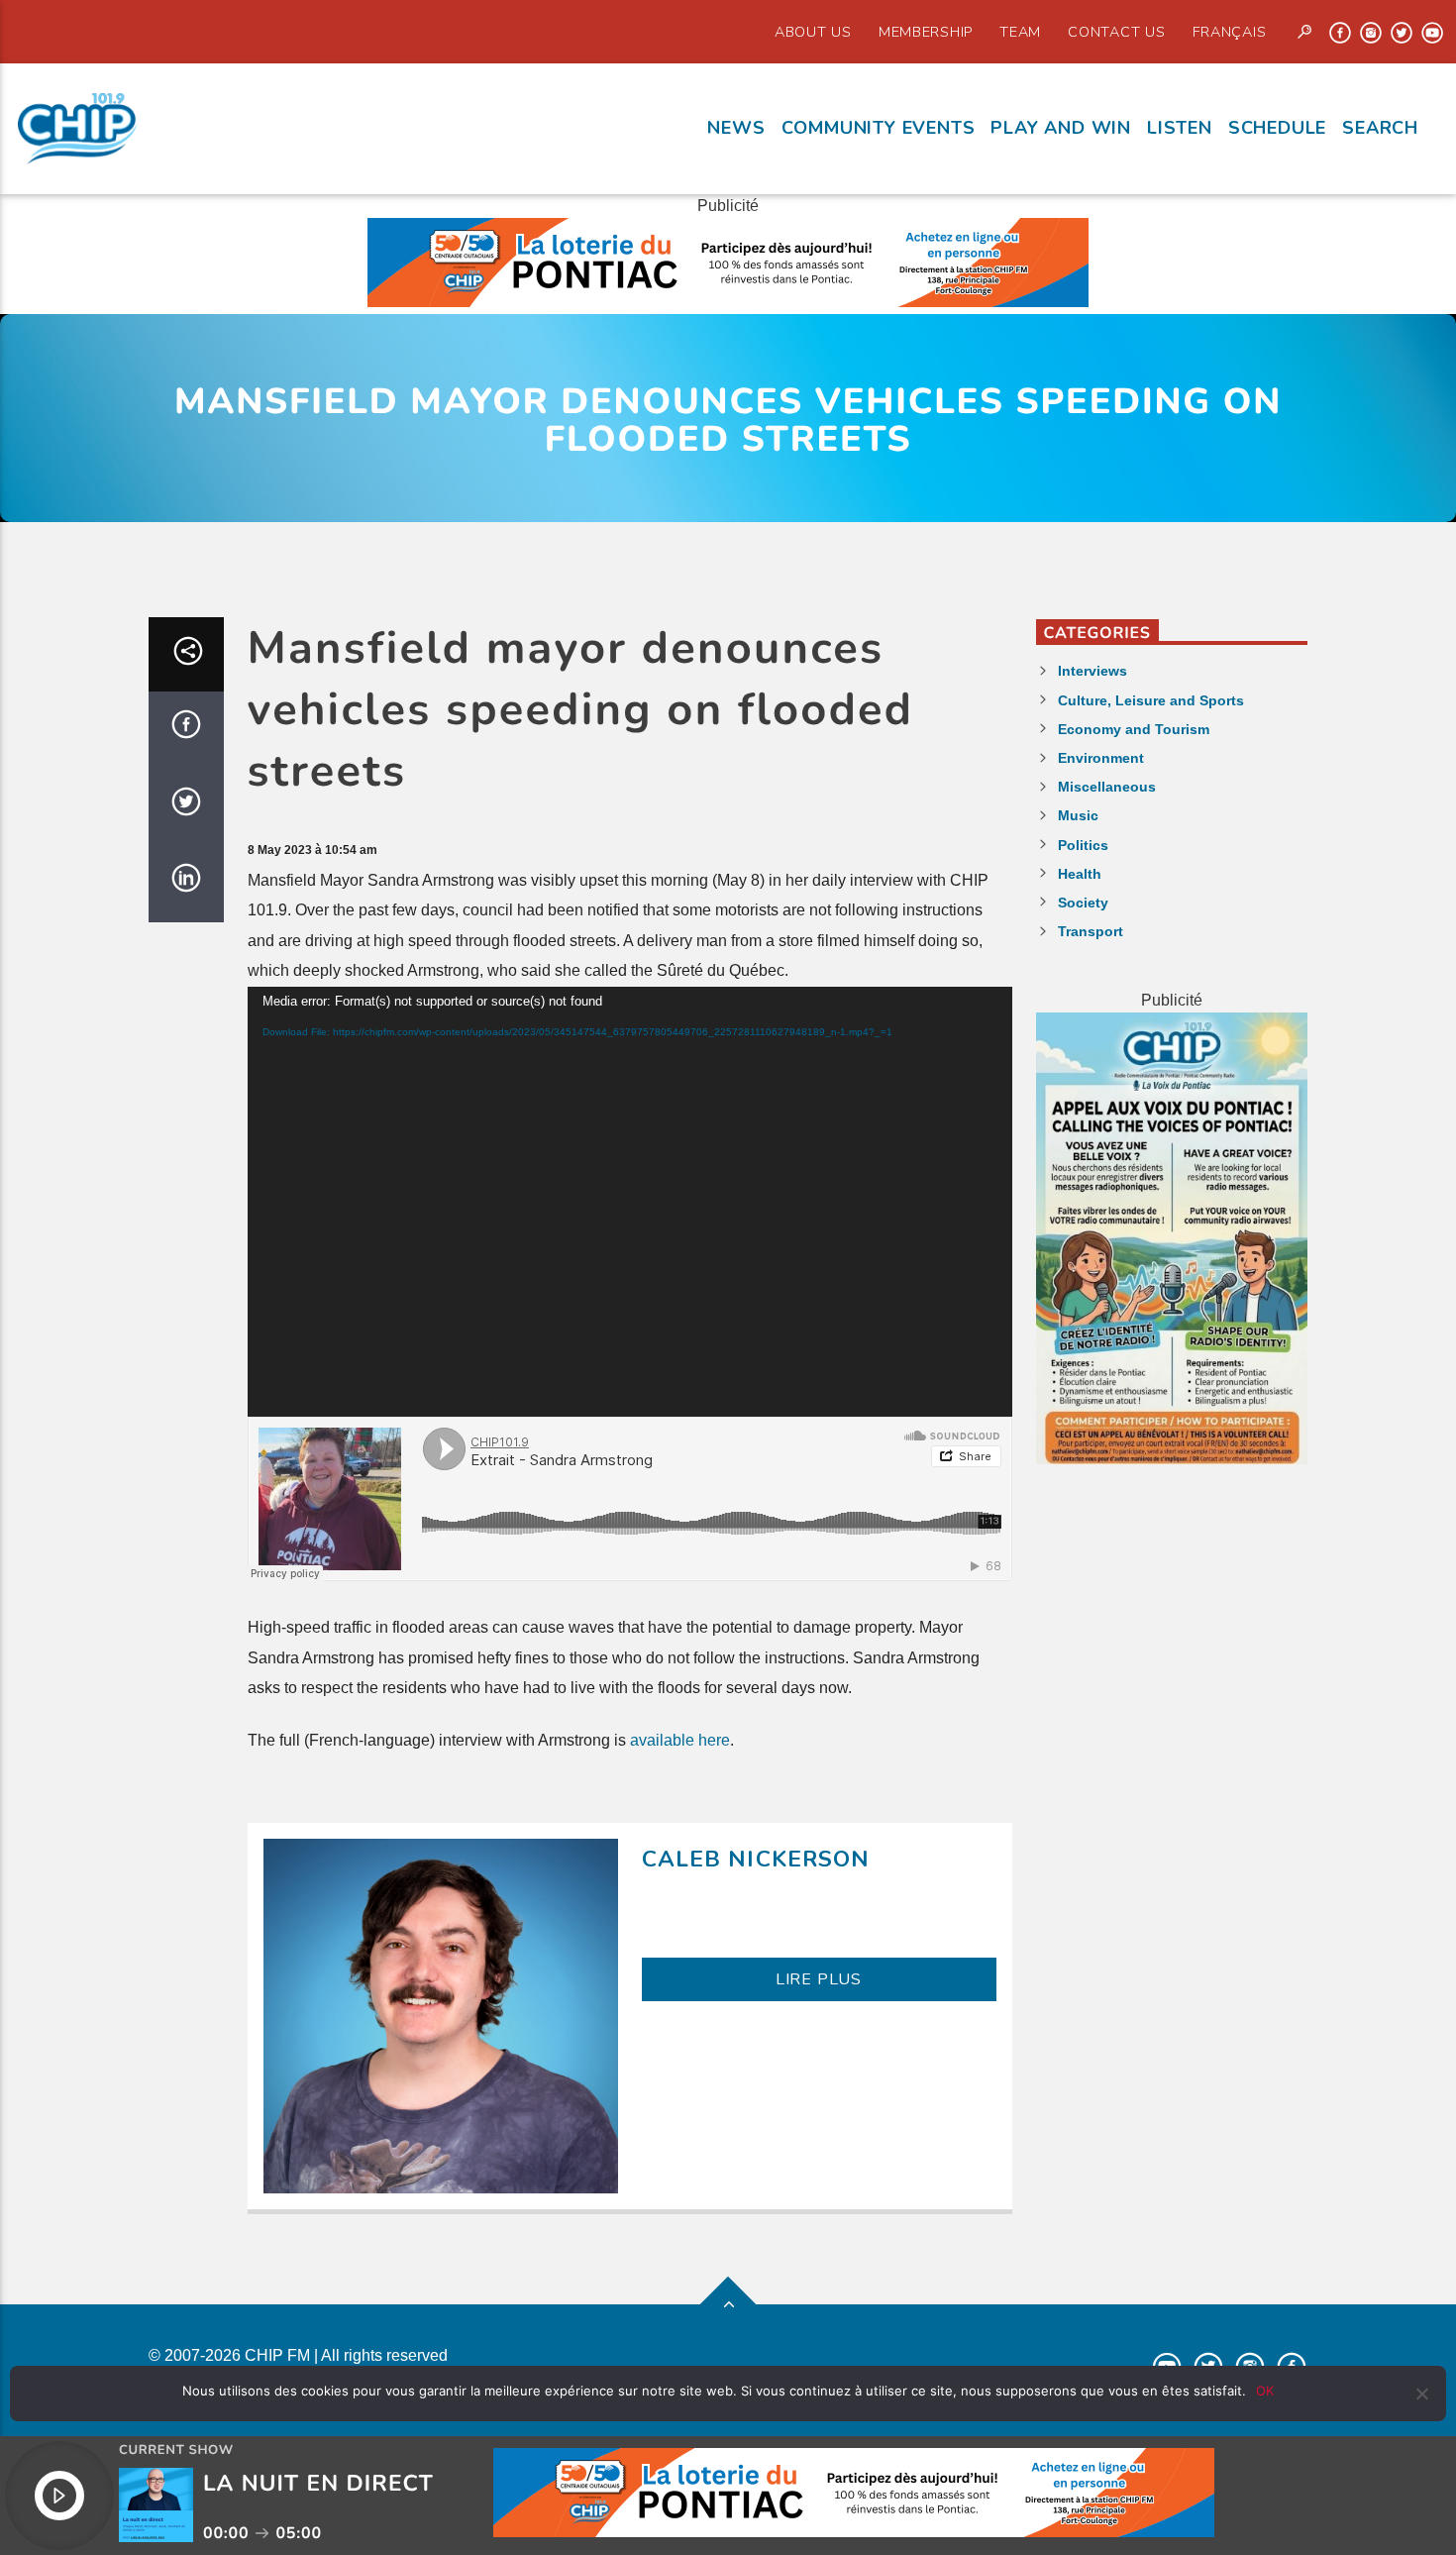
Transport (1090, 931)
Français (1230, 32)
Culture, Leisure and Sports (1151, 700)
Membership (926, 32)
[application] (630, 1202)
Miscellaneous (1107, 787)
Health (1079, 874)
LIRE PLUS (819, 1979)
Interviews (1092, 671)
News (736, 128)
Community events (878, 128)
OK (1265, 2390)
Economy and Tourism (1133, 729)
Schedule (1277, 128)
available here (680, 1740)
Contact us (1116, 32)
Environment (1101, 758)
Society (1083, 902)
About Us (813, 32)
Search (1380, 128)
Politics (1083, 845)
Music (1078, 815)
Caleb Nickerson (756, 1859)
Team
——————
WHAT THE EXERCISE ASKS: What you return should match the records above word for word, minus the pictures.

THE ANSWER:
Transport (1090, 931)
Français (1230, 32)
Culture, Leisure and Sports (1151, 700)
Membership (926, 32)
[application] (630, 1202)
Miscellaneous (1107, 787)
Health (1079, 874)
LIRE PLUS (819, 1979)
Interviews (1092, 671)
News (736, 128)
Community events (878, 128)
OK (1265, 2390)
Economy and Tourism (1133, 729)
Schedule (1277, 128)
available here (680, 1740)
Contact us (1116, 32)
Environment (1101, 758)
Society (1083, 902)
About Us (813, 32)
Search (1380, 128)
Politics (1083, 845)
Music (1078, 815)
Caleb Nickerson (756, 1859)
Team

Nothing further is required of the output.